There’s no shame in admitting that a lot of people initially get into sports and fitness regimens for the aesthetic benefits, like weight loss and “toning”. Consistent dragon boat training definitely delivers on those aspects (along with proper eating habits, of course). However, the longer you’re in dragon boat, the more you’ll value your strength and your body’s capabilities over concerns like, “Am I sexy enough?” You’ll notice paddlers of all shapes and sizes, and the ones who don’t fit typical standards of what fitness should look like are usually those who might surprise you with their tremendous power, which becomes more impressive the stronger and more competitive you get. In a nutshell, dragon boat fosters a body-positive attitude.
At the risk of sounding sexist, some women might be concerned that dragon boat will make them “too bulky”. As any legitimate sports scientist will attest, women do not produce the same amount of testosterone as men, so any concerns about developing a “mannish” build because of a normal fitness regimen are based on misconceptions.
A typical training session lasts from one to a couple of hours, including warm-up drills on land before getting into the boat. Expect to get up before the crack of dawn, as this is when most teams set their practice schedules to accommodate students and yuppies. Just think of it as a reversal of after-school or work activities, where fun comes before work.
Once you’re in the water, you’ll be taught a precise set of movements, from the proper way to hold your paddle to the actual motion of paddling in the water. Paddling techniques might differ from team to team, but here’s a hint: the power of your stroke (the term for paddling action) usually shouldn’t come from your arms, but from your core.

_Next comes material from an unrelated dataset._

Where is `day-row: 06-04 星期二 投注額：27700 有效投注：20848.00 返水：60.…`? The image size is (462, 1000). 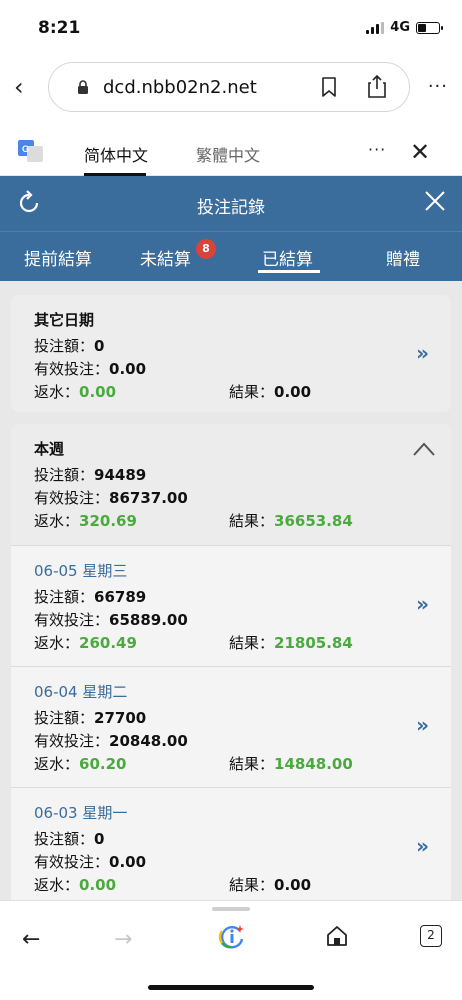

Precision is actually a key word in dragon boat paddling, since synchronicity, or pagsasabay, is the first thing all paddlers should master. The glide and speed of your boat largely depend on how synchronized the entire boat’s movements are. A single out-of-sync paddler can compromise an entire race. Besides synchronicity, training programs are usually focused on developing either power (for example, members might take turns paddling individually in a full boat, with the goal of covering as much distance as they can by themselves) or endurance (e.g., continuous paddling for several minutes).
Most teams supplement boat training with the usual methods, like jogging and weights. The important thing is to commit to the training program your coach has set for you.
Yun lang. Capsizing is a real hazard in this sport, so paddlers are advised to know how to swim, even if you can wear a flotation vest while paddling. That said, paddlers who don’t know how to swim aren’t uncommon, so dragon boat can be an opportunity to develop your confidence in the water. (If you live in an archipelago like the Philippines, swimming is an important life skill!)
Of course! Like any other sport, dragon boat has a learning curve and demands a certain level of endurance that might prove challenging for the first-timer, but paddling skills are developed with consistent training. There is no cut-off for the age, weight and skill level at which you can start dragon boating. It’s like weight training: the more you practice, the more power you’ll be able to exert in time (in this case, to propel the boat forward).